The Lawrence boys’ basketball season began like any other year. Locust Valley’s team traveled from the North Shore, and the junior varsity game had gone off without a hitch, but about halfway through the Dec. 1 varsity contest, it became scary.
Inwood resident and Lawrence graduate Larry Miller, a retired police officer working the match as a referee, apparently suffered a major heart attack a few minutes into the match’s third quarter. Lawrence School District Athletic Director Michael Gordon was serving as the public address announcer and recalled what occurred.“ There was foul call, I’m not sure who made the call but all of a sudden we heard a thud and saw [Miller] on the ground,” he said. “It was the scariest thing I’ve ever seen.”
Gordon called for an ambulance and emergency medical technician’s from the Lawrence-Cedarhurst Fire Department responded. However, response to the emergency was nearly immediate as the district’s athletic trainer, Richard Ravo, and Dr. Nima Jalali, an emergency room doctor who has been attending Lawrence sporting events as he prepares to enter the sports medicine profession, and Hofstra students, David Lebron and Jennifer Lopez, who are doing athletic-training internships with Lawrence, assisted in saving Miller as well, performing cardiopulmonary resuscitation before someone got the automated external defibrillators.
Officials at the scene said Miller was in cardiac arrest — a sudden, sometimes temporary, cessation of function of the heart. Taken to South Nassau Community Hospital in Oceanside, Gordon said Miller was in good spirits.
Miller was released on Dec. 7, he said that his doctor told him he should be as good as new within two to three weeks. He repeatedly expressed his gratitude to the Lawrence school district and everyone who helped him, “They deserve all the credit in the world,” he said.
Miller has been a referee for 48 years. “Every game you’re supposed to ask the scorers table if they have a defibrillator. Only I never expected that it would be for me.”

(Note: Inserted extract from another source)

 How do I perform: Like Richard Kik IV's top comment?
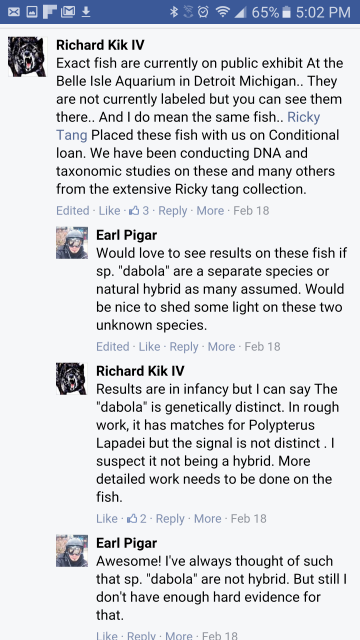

Ravo explained that he was one of many who pitched in to help save Miller’s life. He said that he set up and used the AED while Jalali performed chest compressions and Patrick Frawley, a football and softball coach at Lawrence who had just a completed emergency medical technician course as part of his training in the Suffolk County Police Academy, performed rescue breaths. “It truly was a team effort,” Ravo said. “And thank goodness we successfully revived the referee.”
Gordon said he was impressed with how calm Ravo and others stayed under pressure, he added that Ravo told him that his adrenaline takes over in such instances and that it’s probably harder for people who just have to watch. “This is why we have a trainer at these events,” Gordon said. “All our coaches are also certified in first aid, CPR and AEDs if God forbid something happened without a trainer present.”

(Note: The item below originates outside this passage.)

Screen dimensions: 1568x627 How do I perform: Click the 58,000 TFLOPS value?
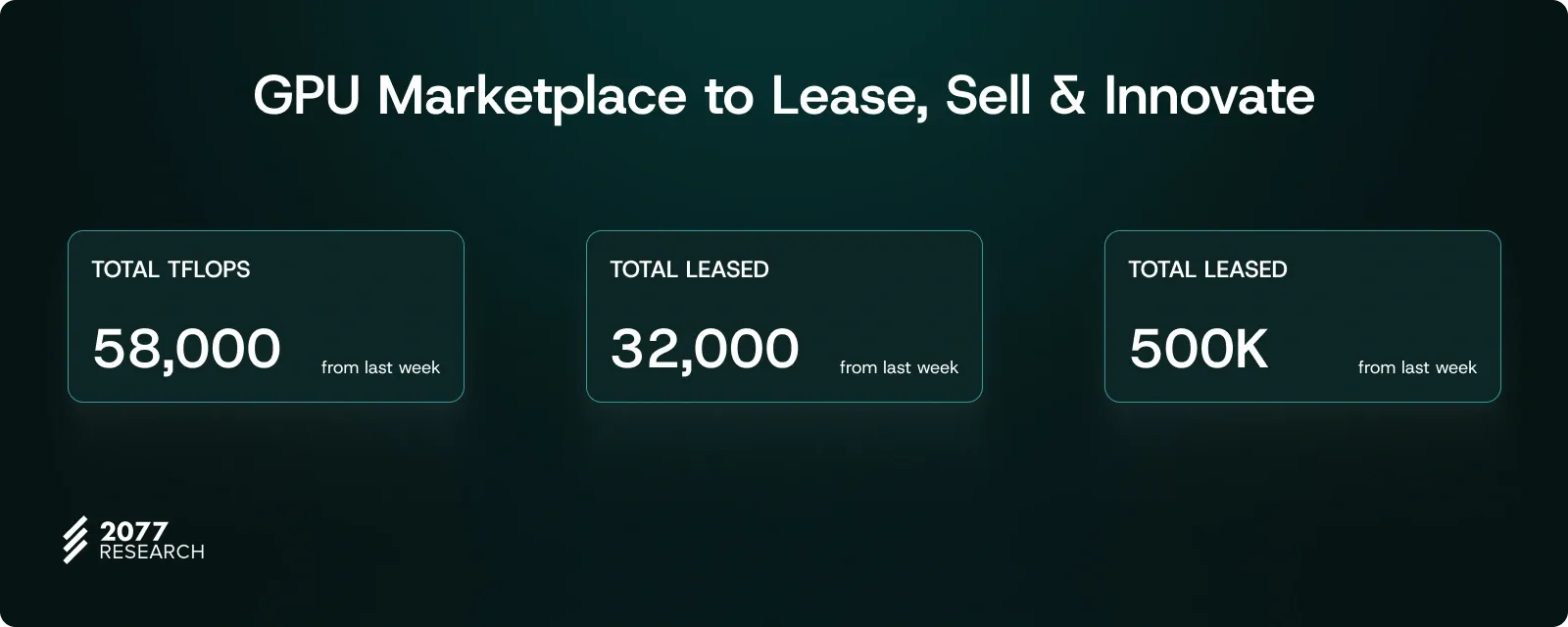tap(186, 349)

In an email sent to the Lawrence school community, Joe Martillotti, the varsity football head coach, praised Ravo’s expertise and quick response. “I have seen [Ravo] in action in many crisis situations over the years,” he wrote. “He has always done so in a calm and professional manner keeping our athletes (and referees) safe. The Lawrence School District is lucky to have such an amazing employee.”
Lawrence offers a class where students can also earn those certifications, it’s taught by Ravo, and according to Gordon the classes typically have about 20 students enrolled per semester. Gordon added that they’ll continue to encourage the students to learn these life-saving skills.